Integrating economic measures
Although accounting for environmental stocks and flows is useful and should be encouraged, none of the accounts on their own drive home the link between economic activity and the environment. Without a broader, more systemic framing, it remains easy to see the environment as a set of separable components, which are external to the economy.
This siloed view is reinforced in our approaches to environmental measurement. Experts in soil, water, biodiversity and the climate all establish their particular approaches, without consideration for how their data can be used and applied in an integrated way.
To create this more holistic view, SEEA has recently been extended to account for ecosystems and biodiversity. The resulting accounting framework melds human production and consumption with the benefits provided by environmental ecosystems. These include the provision of timber, fish and water, the filtration of air and water, carbon sequestration and cultural and amenity services. Sustaining this requires maintaining our natural capital.

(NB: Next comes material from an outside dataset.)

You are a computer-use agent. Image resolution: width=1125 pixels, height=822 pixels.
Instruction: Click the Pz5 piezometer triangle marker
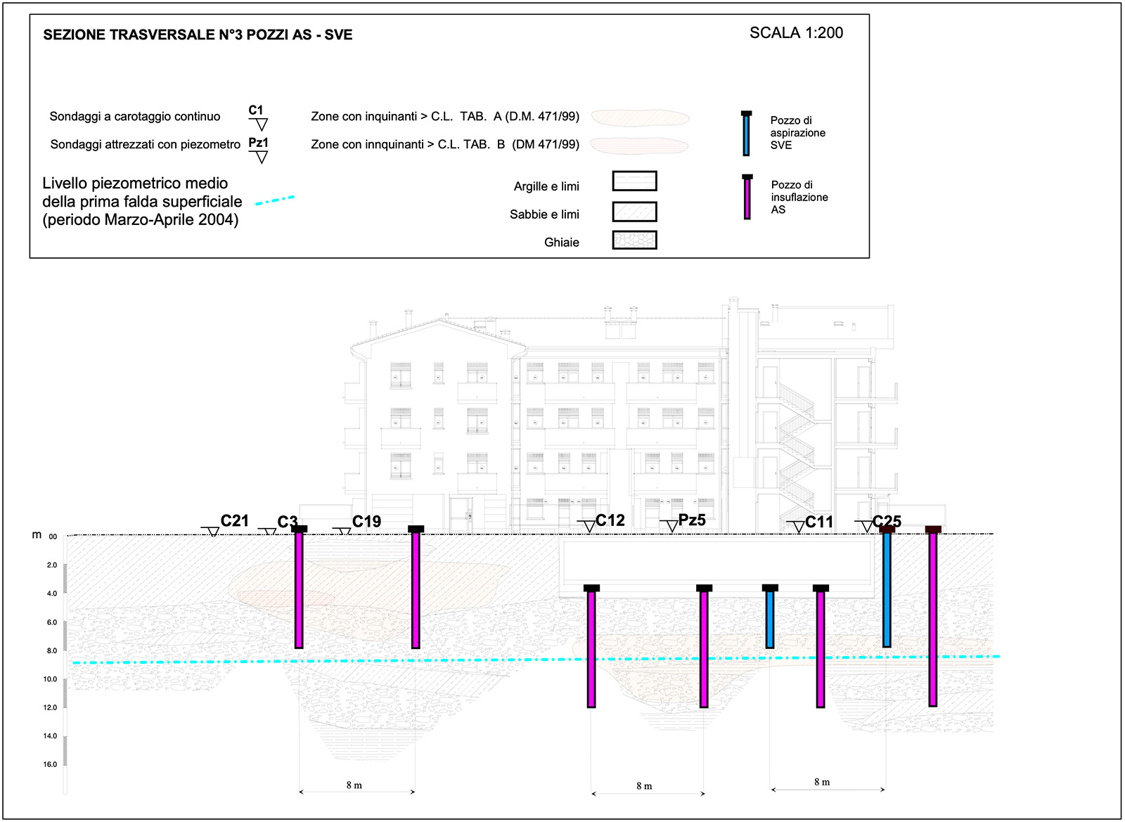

Ecosystem accounting thus gives a platform for a full integration of nature with standard economic data on production, income and wealth.
This advance has allowed for more engagement with experts in other fields – economics, statistics, ecological and biophysical sciences, geography and accounting. Together, the experts involved have worked to create a common understanding and language for the considerable depth of knowledge that exists in each “silo”. Ecosystem accounting projects can now been found all over the world at national and local scales. They are taking place in many developed countries but examples are also present in less statistically advanced countries such as the Philippines, Peru, Uganda and Mexico.

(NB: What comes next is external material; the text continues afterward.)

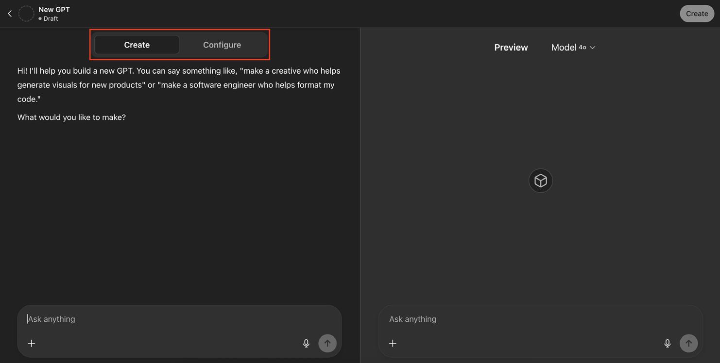Open the Model 4o dropdown
The image size is (720, 363).
(573, 48)
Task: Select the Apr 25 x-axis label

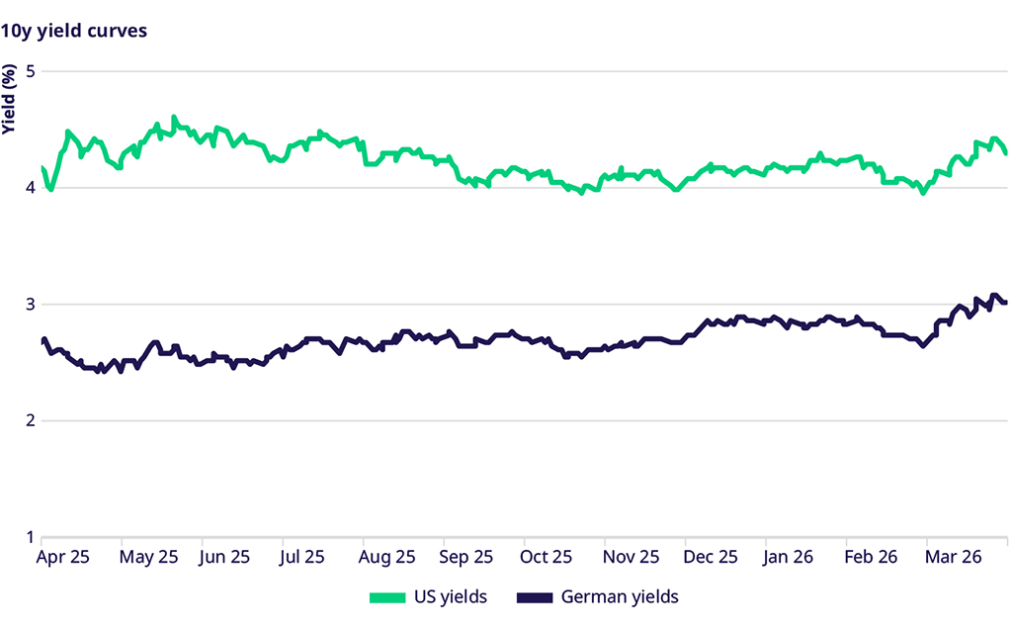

In Australia, the ABS is developing ecosystem accounts for the Great Barrier Reef and the SEEA EEA framework has been applied extensively in Victoria in various contexts, for example to support the recent State of the Bays report and in the assessment of Victoria’s national parks. Indeed, in Victoria, environmental-economic accounting is a key feature in its recently released strategic plans for biodiversity and the provision of clean air and water.
Building on all of these developments, in November 2016 , Australia’s environment ministers “agreed to work together to develop a common national approach to environmental accounts”.
Closing the circle
However, while the recent advances in environmental-economic accounting have opened new possibilities, much work still remains. Measuring and accounting for our natural capital is only part of the story. We must integrate the information into the analytical tools and models that decision makers use. We must report natural capital measures in budget statements and annual reports. And, most importantly, we must use the information to build the conversation about the inherent connection between natural capital and economic activity.
The standard set of financial and economic data in the national accounts and corporate reports cannot be regarded as best practice any longer. Australia is a mature and wealthy society, the next step must be investment by governments and corporations in systems to account for natural capital and hence give themselves a complete set of information for economic decision making.